- Lawyer Paul Muite has put Kakamega County and KCB Group on the spot for backing the lease awarded to Sarrai Group of Uganda.
- Mr Muite said it was unfortunate that the county government supported the deal, which was canceled by the High Court last week and even sponsored a court case for the lease offered to Sarrai to be upheld.
Lawyer Paul Muite has put Kakamega County and KCB Group on the spot for backing the lease awarded to Sarrai Group of Uganda after the High Court ruled that the deal would have seen Mumias Sugar remain under receivership for 20 years.
Mr Muite said the actions of the receiver-manager PVR Rao were meant to protect the interests of KCB to the exclusion of other creditors and the ailing miller would not repay its debts in 20 years.
Mr Muite said it was unfortunate that the county government supported the deal, which was canceled by the High Court last week and even sponsored a court case for the lease offered to Sarrai to be upheld.
Justice Alfred Mabeya canceled the lease last week, saying the deal for Sarrai to manage the once giant miller ‘permanently remain an asset under KCB and be a retirement place its receiver manager PVR Rao ”.
“The latter would superintend administration and receivership for 20 years and yet not be able to fully repay a single creditor,” the Judge said.
The judge pointed out that KCB was happy with that state of affairs and advanced Mr Rao another handsome amount of Sh200 million for alleged “operations” and continued charging interest.
The judge said Mr Rao did not produce the Sarrai lease in court to enable him make an informed decision on its terms and whether it would benefit the ailing miller.
Mr Muite who represented West Kenya in the dispute said the county government should have put the interest of farmers first because the region largely depends on sugarcane farming.
“Political leaders also need to explain why they supported Sarrai Group,” he said.
Tumaz and Tumaz Enterprises, a firm associated with Julius Mwale, was the first to challenge the lease, arguing it was shrouded in secrecy and Mr Rao failed to satisfactorily explain how he settled for the lowest bidder.

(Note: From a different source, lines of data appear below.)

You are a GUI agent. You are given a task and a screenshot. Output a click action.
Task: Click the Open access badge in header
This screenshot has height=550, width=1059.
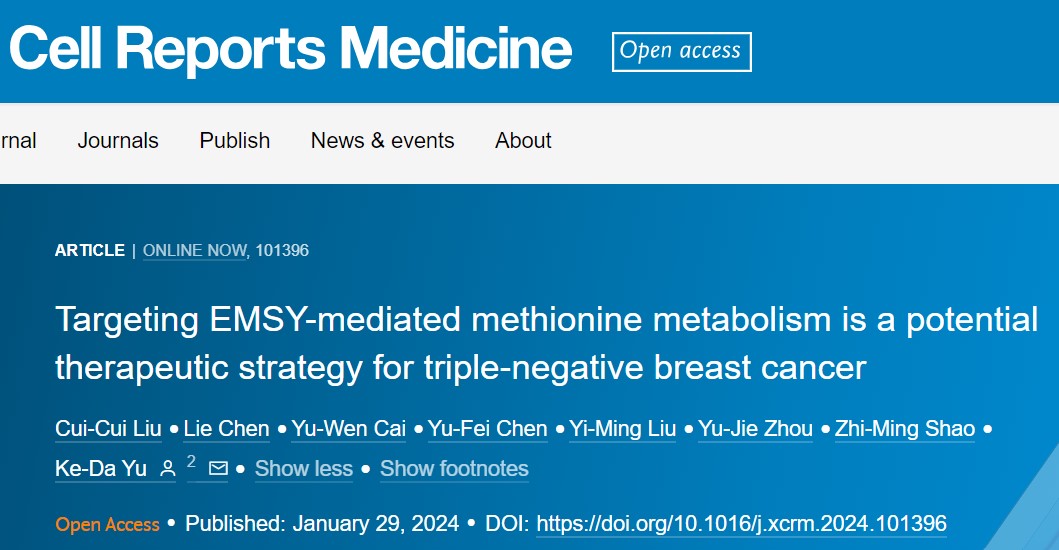pos(681,51)
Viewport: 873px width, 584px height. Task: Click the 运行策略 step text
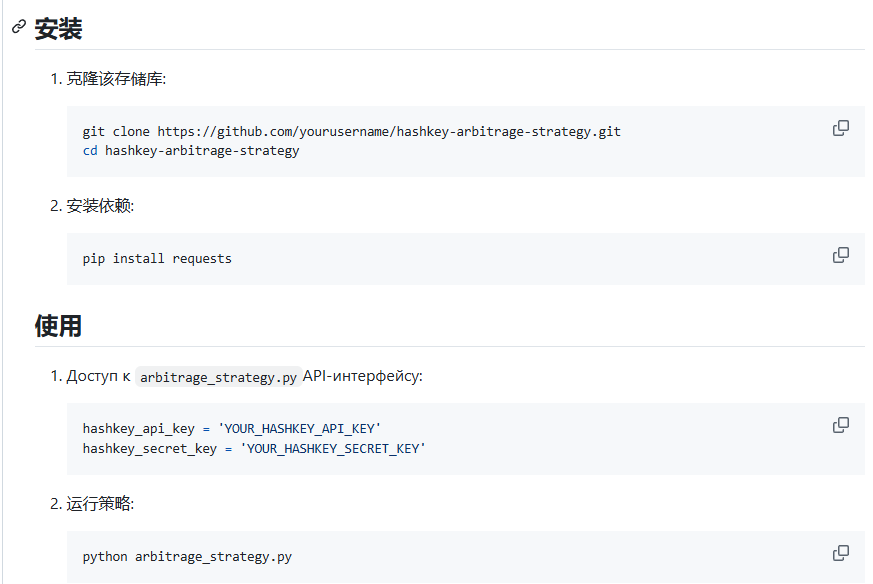point(100,504)
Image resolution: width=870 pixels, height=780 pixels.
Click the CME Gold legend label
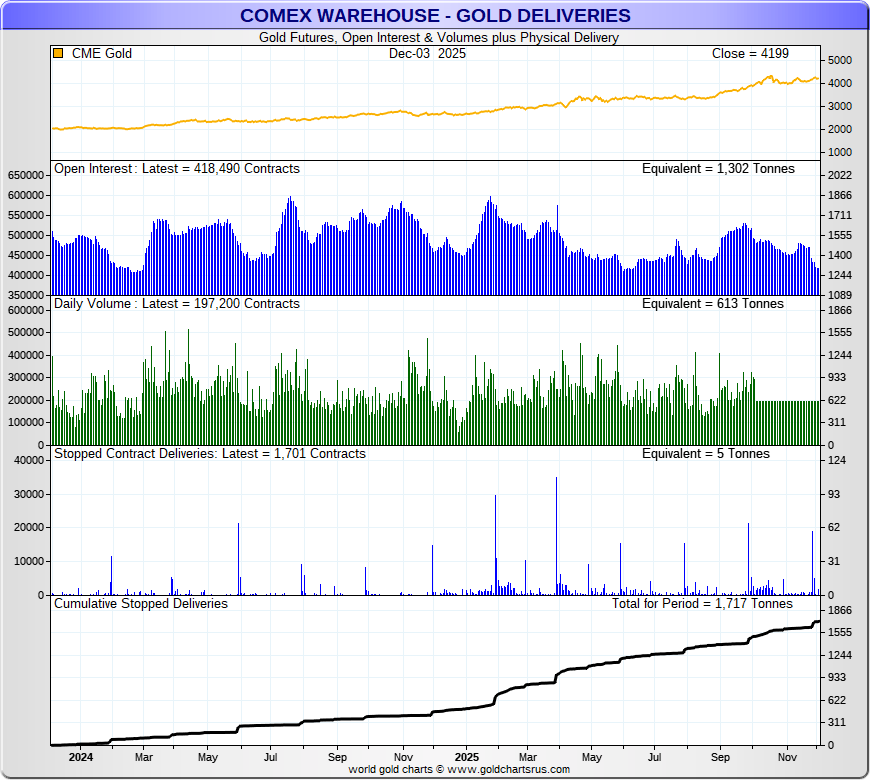(101, 54)
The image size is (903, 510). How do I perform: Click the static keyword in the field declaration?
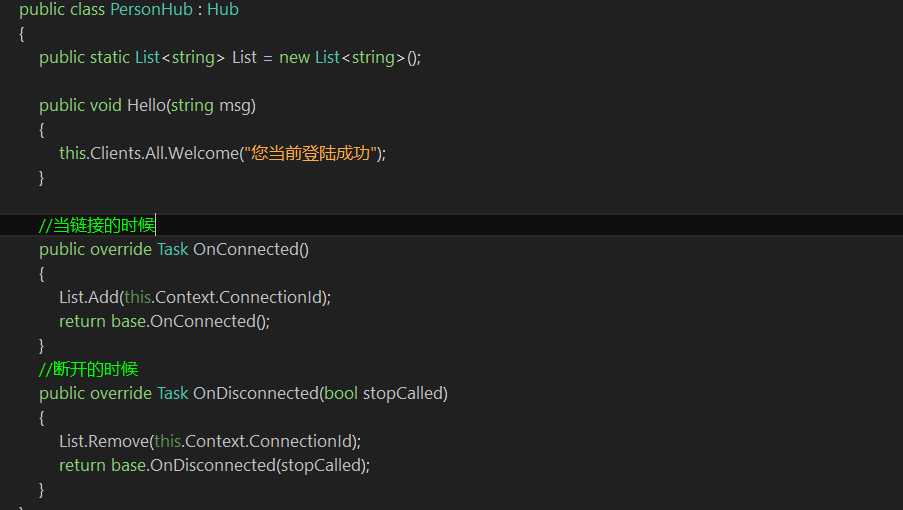(109, 57)
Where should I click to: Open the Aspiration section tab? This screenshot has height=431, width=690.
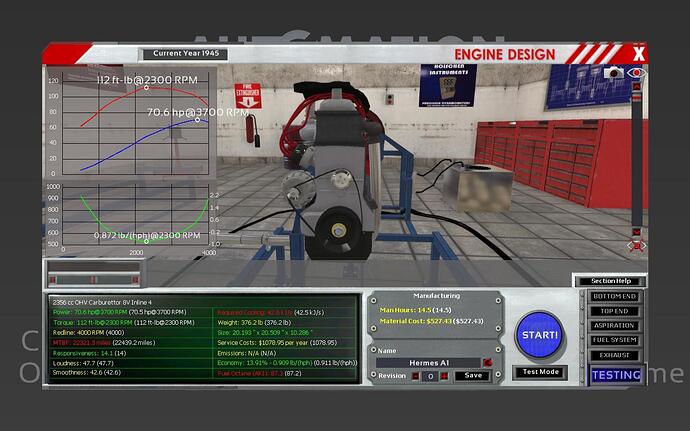click(613, 325)
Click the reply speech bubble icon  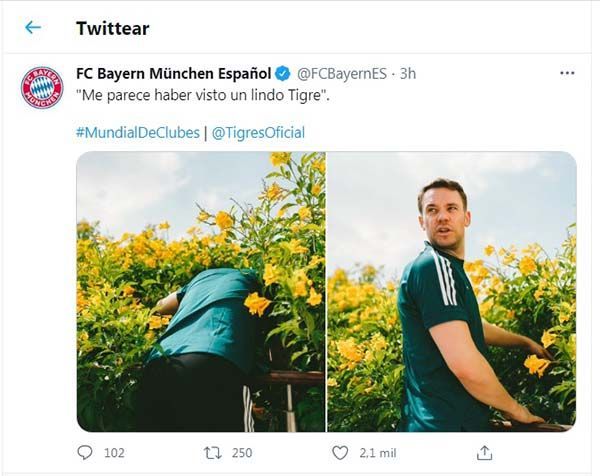coord(85,452)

West Kenya and other parties later joined the case and successfully argued for the cancellation of the lease and removal of Mr Rao as Mumias administrator.
West Kenya and Sarrai are owned by brothers Jaswant Rai and Sarbi Rai, and their fight over Mumias reflected a family rift.
Justice Mabeya appointed Mr Kereto Marima as the new administrator within seven days and ascertain claims by all secured creditors within 60 days.
The new administrator will start the leasing process afresh in a bidding that is expected to attract increased investor interest.
This could offer the ailing Mumias a new lease of life. Tumaz and Tumaz placed the highest bid of Sh27.6 billion. Mummy creditors are owed over Sh11 billion.
Mr Mwale, a top investor in Kakamega through Mwale Medical and Technology City, said his firm will bid a fresh for Mumias Sugar.
“The court made a well-argued and reasoned judgment,” said Mr Mwale.
The miller was in September 2019 placed under receivership by KCB Group to protect its assets and maintain its operations.
Its shares were then suspended from the Nairobi stock exchange, and the leasing deal will be keenly watched by shareholders, including the State with a 20 percent stake, creditors and bidders.
“It would have been essential to even have a pre-valuation of Mumias which would have informed a reserve price for the bids, one that would have achieved the purpose of paying off Mumias debts and release it from receivership and administration,” the judge pointed out out.